Tuesday, September 11, 2007

Capturing CAPTCHAs

The inspiration for this post actually came from Monday's class. A reference was made to "you know, when you have to type in a word to show you're a human".

This is called a CAPTCHA - Completely Automated Public Turing test to tell Computers and Humans Apart. I'm sure most of you are familiar with them, but for any of you for whom this is the first time on the internet, the most common form of CAPTCHA looks like this:
A human can easily read it, despite the distortion, and the extraneous lines, while a computer will have more difficulty.

Though, the use of CAPTCHAs to thwart computer mischief is kind of ironic, since it pits computer scientists against their own achievements. Advances are being made constantly in the field of artificial intelligence that can be used to decipher CAPTCHAs more reliably. In fact, of the three steps a computer goes through to read a cipher, only one is more easily accomplished by a human. The steps are distinguishing the text from the background, segmenting the text into individual letters and finally interpreting that letter. The second step is where computers usually fail.

Interestingly, CAPTCHAs are providing more than just protection against bots. The reCAPTCHA system also helps digitize books. It does this by using two words. One word is just a normal CAPTCHA. The other word comes from a scanned book that the computer wasn't able to make sense of.
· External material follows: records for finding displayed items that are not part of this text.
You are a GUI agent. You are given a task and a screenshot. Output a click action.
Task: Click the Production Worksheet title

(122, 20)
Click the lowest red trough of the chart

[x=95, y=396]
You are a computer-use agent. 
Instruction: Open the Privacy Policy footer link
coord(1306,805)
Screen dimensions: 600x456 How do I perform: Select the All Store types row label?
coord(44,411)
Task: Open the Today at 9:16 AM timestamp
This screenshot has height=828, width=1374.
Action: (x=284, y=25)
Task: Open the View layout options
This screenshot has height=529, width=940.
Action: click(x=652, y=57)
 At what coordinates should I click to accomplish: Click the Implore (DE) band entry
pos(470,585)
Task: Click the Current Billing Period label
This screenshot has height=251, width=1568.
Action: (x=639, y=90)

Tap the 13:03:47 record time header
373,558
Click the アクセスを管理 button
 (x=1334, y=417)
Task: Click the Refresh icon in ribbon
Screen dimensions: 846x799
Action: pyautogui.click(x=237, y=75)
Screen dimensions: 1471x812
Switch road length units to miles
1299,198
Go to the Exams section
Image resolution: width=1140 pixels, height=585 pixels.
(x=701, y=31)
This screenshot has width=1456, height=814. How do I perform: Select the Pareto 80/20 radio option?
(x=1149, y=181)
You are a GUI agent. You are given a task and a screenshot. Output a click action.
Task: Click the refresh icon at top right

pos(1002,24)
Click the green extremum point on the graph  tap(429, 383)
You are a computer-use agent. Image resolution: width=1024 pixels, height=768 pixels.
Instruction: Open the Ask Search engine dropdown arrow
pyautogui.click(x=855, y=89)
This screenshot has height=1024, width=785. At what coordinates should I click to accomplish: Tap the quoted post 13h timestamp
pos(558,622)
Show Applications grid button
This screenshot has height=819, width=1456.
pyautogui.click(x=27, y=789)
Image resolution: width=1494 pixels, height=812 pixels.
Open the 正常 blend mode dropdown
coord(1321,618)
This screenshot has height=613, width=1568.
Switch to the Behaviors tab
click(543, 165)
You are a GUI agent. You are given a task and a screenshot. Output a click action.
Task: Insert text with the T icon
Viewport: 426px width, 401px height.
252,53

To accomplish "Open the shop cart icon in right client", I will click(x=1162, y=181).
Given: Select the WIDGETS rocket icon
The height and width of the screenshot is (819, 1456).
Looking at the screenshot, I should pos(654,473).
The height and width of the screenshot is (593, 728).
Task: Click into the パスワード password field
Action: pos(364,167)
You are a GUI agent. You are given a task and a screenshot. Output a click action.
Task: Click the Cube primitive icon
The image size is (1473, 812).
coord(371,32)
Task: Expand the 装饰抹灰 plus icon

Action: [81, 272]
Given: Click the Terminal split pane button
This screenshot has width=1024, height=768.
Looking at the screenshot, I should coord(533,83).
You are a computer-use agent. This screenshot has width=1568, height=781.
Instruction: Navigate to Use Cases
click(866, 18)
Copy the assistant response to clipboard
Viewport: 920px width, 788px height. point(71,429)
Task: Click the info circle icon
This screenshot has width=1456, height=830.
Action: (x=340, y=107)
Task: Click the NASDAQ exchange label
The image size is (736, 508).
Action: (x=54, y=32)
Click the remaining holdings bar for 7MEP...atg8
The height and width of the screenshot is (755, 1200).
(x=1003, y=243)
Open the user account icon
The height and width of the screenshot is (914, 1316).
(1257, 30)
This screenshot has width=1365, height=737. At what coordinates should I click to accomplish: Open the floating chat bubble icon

If the first word was correct, it's assumed the second one is too. In this way, books are digitized faster and more accurately.


Cute-lil'-Yaris said...

I sometimes find them annoying. Have you ever gotten one of those CAPTCHAs that are kind of ambiguous when it comes to the 0's, o's, and O's?

Just a random thought, some CAPTCHAs do so well keeping humans from doing whatever on the internet too.

For more CAPTCHA examples, our electronic music blog @ http://soulflex.blogspot.com provides links to music downloads AND CAPTCHA inputs before you can listen. :)

Jose Alvarez said...

I hate those things. They keep making them harder. They are getting so hard that I now get them wrong sometimes multiple times in a row on a website. They should also not use characters that can mixed up like I’s and L’s, O’s and 0’s are bad too.